- _Exercise aim_: In the entries below, identify every line with the string "click" and copy it.

- _Saved data entries_:

════

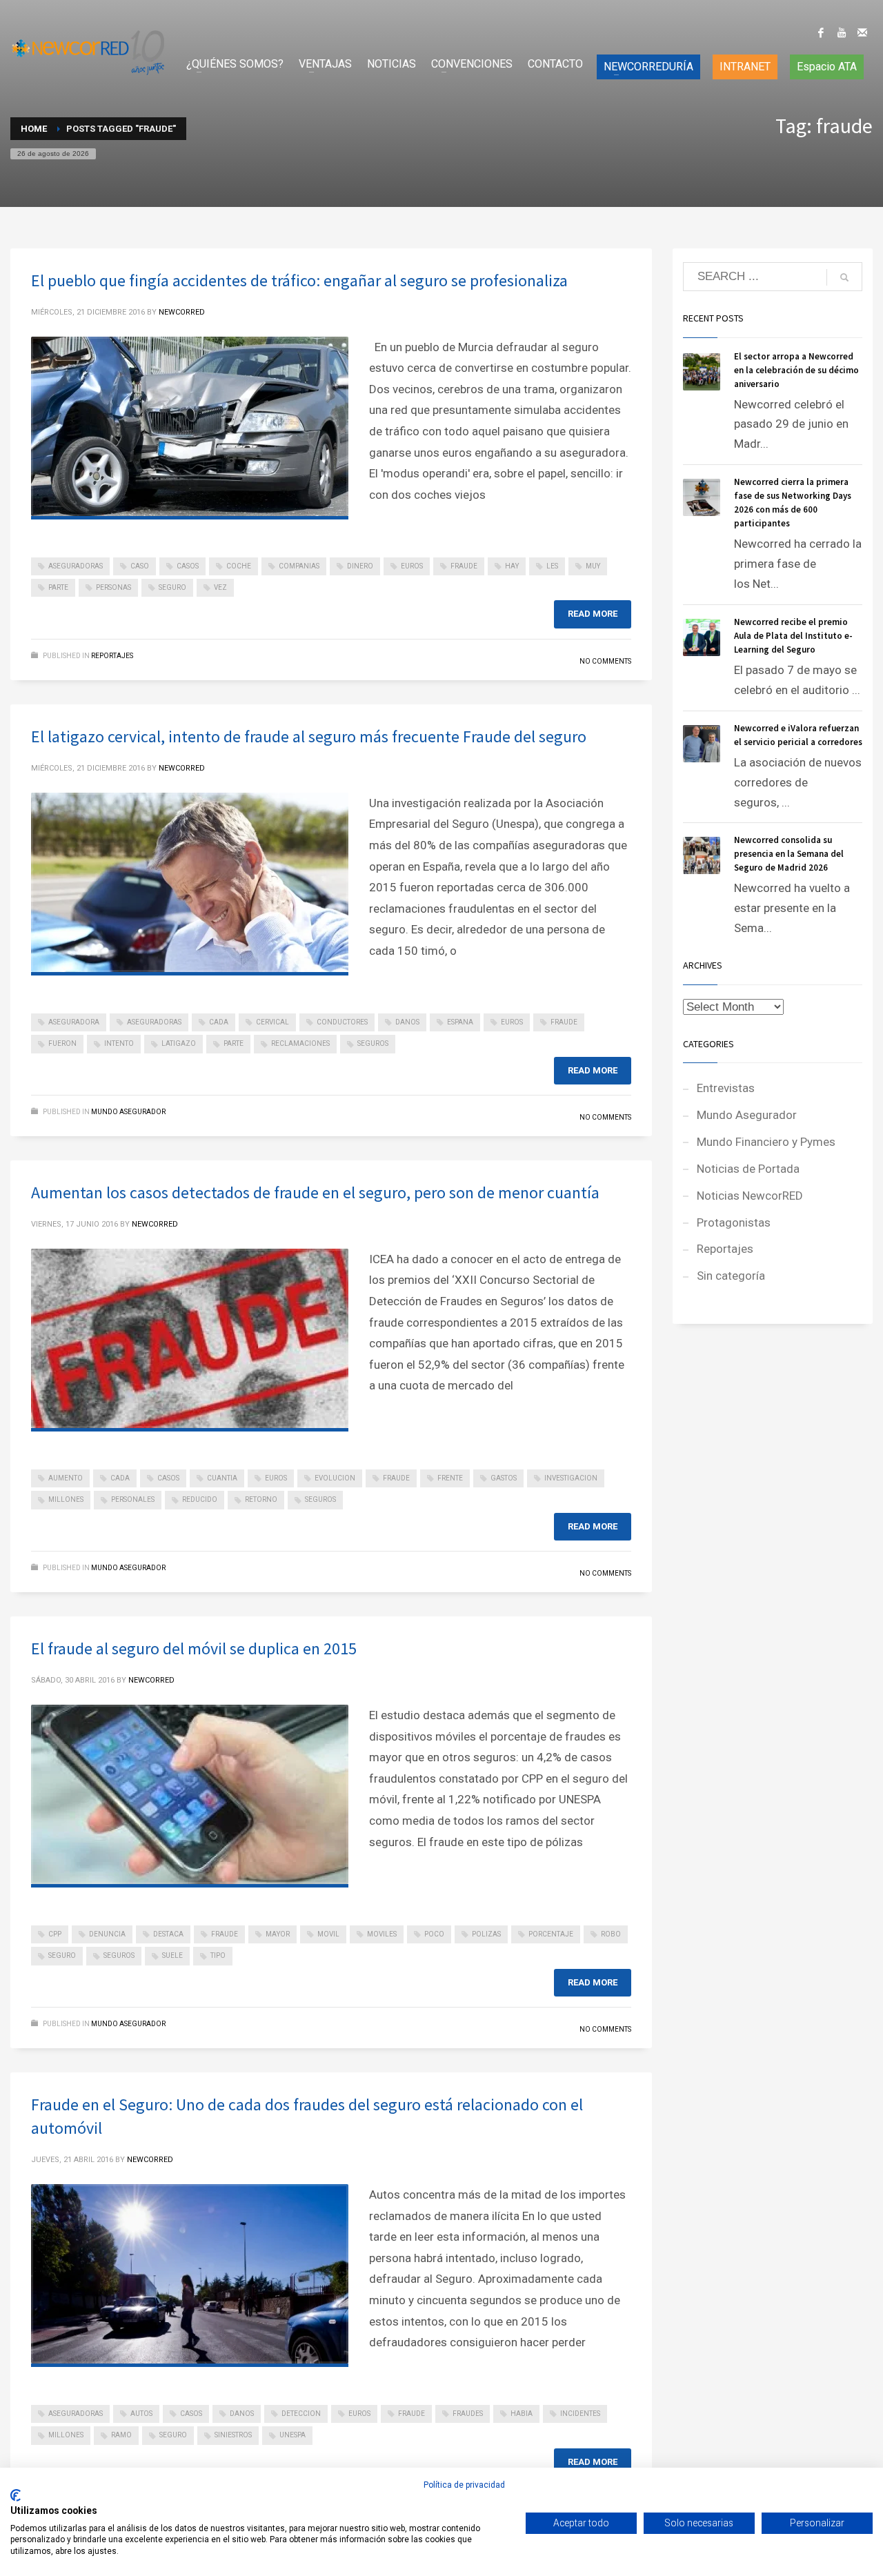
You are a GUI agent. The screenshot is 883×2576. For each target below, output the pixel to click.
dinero (360, 566)
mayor (278, 1934)
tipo (218, 1955)
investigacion (570, 1478)
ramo (121, 2435)
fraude (463, 566)
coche (238, 566)
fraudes (468, 2413)
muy (593, 566)
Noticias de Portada (748, 1169)
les (552, 566)
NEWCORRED (182, 312)
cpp (54, 1934)
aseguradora (73, 1022)
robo (611, 1934)
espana (460, 1022)
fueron (62, 1043)
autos (141, 2413)
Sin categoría (731, 1275)
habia (521, 2413)
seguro (172, 587)
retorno (261, 1499)
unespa (292, 2435)
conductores (342, 1022)
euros (412, 566)
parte (58, 587)
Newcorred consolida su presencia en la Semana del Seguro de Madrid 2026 (789, 853)
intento (119, 1043)
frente (450, 1478)
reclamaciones (300, 1043)
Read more (592, 613)
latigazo (178, 1043)
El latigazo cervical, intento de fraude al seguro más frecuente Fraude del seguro (308, 736)
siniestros (233, 2435)
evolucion (335, 1478)
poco (434, 1934)
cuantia (222, 1478)
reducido (199, 1499)
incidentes (580, 2413)
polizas (486, 1934)
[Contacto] (862, 32)
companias (299, 566)
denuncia (107, 1934)
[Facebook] (821, 32)
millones (65, 1499)
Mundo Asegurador (128, 1112)
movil (328, 1934)
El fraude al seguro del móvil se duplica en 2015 (194, 1648)
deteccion (301, 2413)
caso (139, 566)
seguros (372, 1043)
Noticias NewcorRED (750, 1195)
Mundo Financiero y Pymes (766, 1142)
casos (188, 566)
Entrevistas (726, 1088)
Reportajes (112, 656)
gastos (503, 1478)
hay (512, 566)
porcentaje (550, 1934)
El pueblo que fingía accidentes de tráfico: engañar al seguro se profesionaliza (299, 280)
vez (220, 587)
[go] (844, 277)
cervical (272, 1022)
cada (218, 1022)
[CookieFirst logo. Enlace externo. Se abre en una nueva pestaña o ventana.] (15, 2495)
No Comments (605, 661)
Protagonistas (734, 1222)
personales (133, 1499)
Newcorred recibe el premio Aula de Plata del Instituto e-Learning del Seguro (793, 635)
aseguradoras (75, 566)
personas (113, 587)
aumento (65, 1478)
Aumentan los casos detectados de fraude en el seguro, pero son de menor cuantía (315, 1192)
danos (407, 1022)
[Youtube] (841, 32)
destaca (168, 1934)
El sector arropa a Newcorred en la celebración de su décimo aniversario (796, 370)
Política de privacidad (464, 2485)
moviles (382, 1934)
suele (172, 1955)
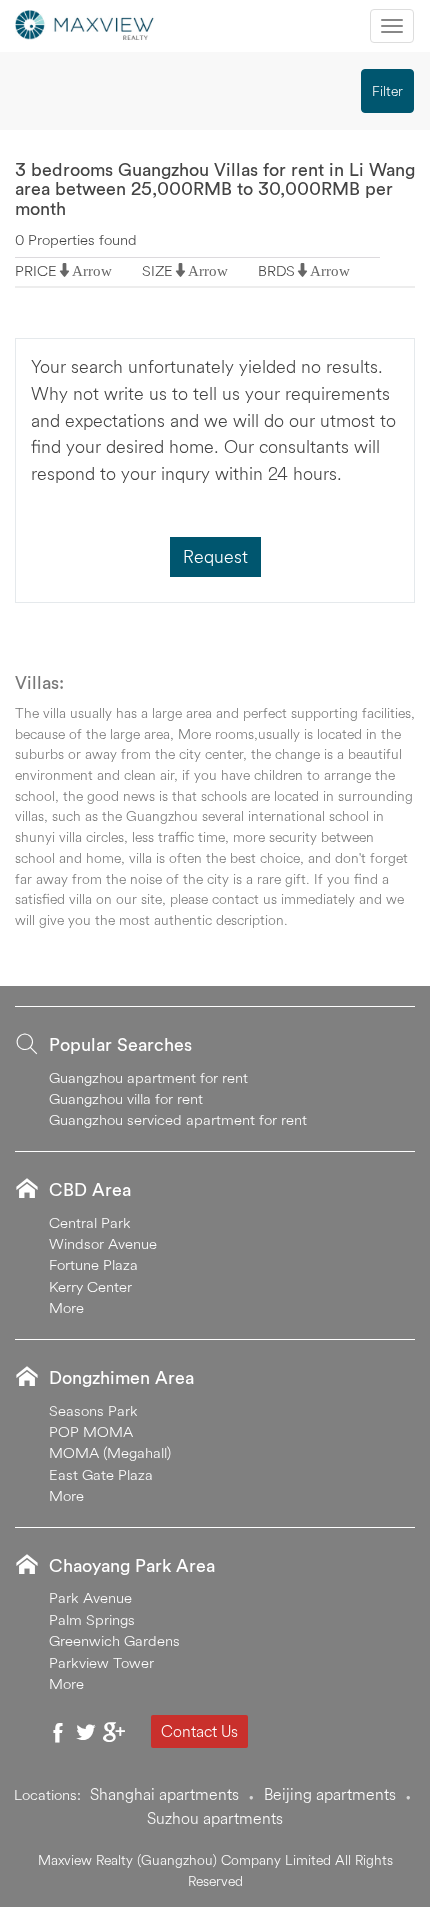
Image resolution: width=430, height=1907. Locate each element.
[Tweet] (86, 1732)
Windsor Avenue (103, 1243)
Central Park (90, 1222)
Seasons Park (93, 1410)
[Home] (85, 23)
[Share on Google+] (114, 1732)
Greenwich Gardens (114, 1640)
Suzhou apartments (215, 1818)
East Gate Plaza (101, 1474)
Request (215, 556)
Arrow (92, 270)
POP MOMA (91, 1431)
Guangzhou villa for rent (126, 1098)
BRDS (276, 270)
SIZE (157, 270)
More (66, 1307)
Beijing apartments (330, 1794)
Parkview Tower (101, 1662)
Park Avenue (90, 1597)
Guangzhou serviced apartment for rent (178, 1119)
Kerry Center (90, 1286)
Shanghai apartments (164, 1794)
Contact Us (199, 1731)
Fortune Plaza (93, 1264)
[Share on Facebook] (58, 1732)
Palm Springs (92, 1619)
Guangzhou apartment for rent (148, 1077)
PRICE (36, 270)
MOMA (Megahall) (110, 1452)
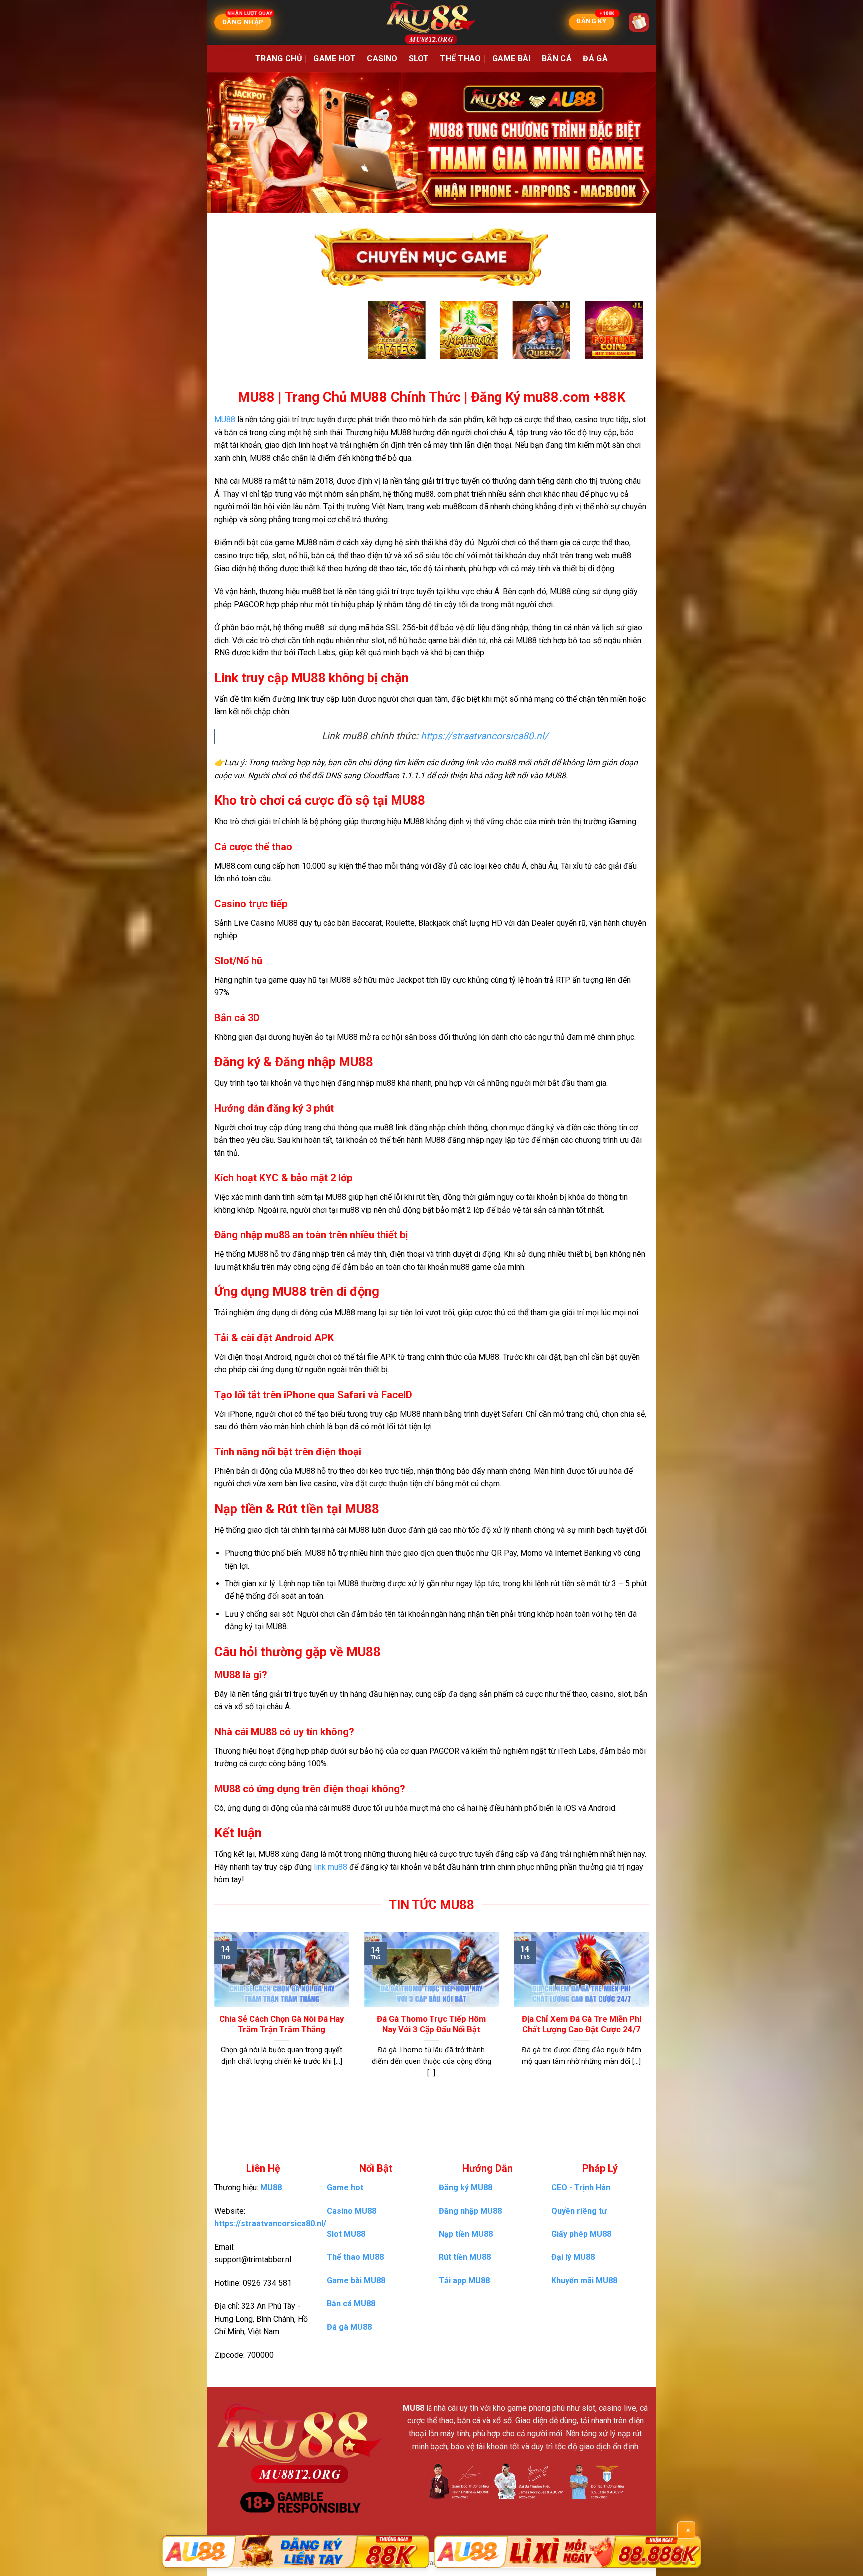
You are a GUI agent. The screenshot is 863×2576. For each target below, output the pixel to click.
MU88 (224, 419)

════

- _Answer space_:
You are a GUI agent. The screenshot is 883×2576. For each target below, output the pixel to click.
You are a GUI agent. The screenshot is 863×2576. For each target below, output the pixel to click.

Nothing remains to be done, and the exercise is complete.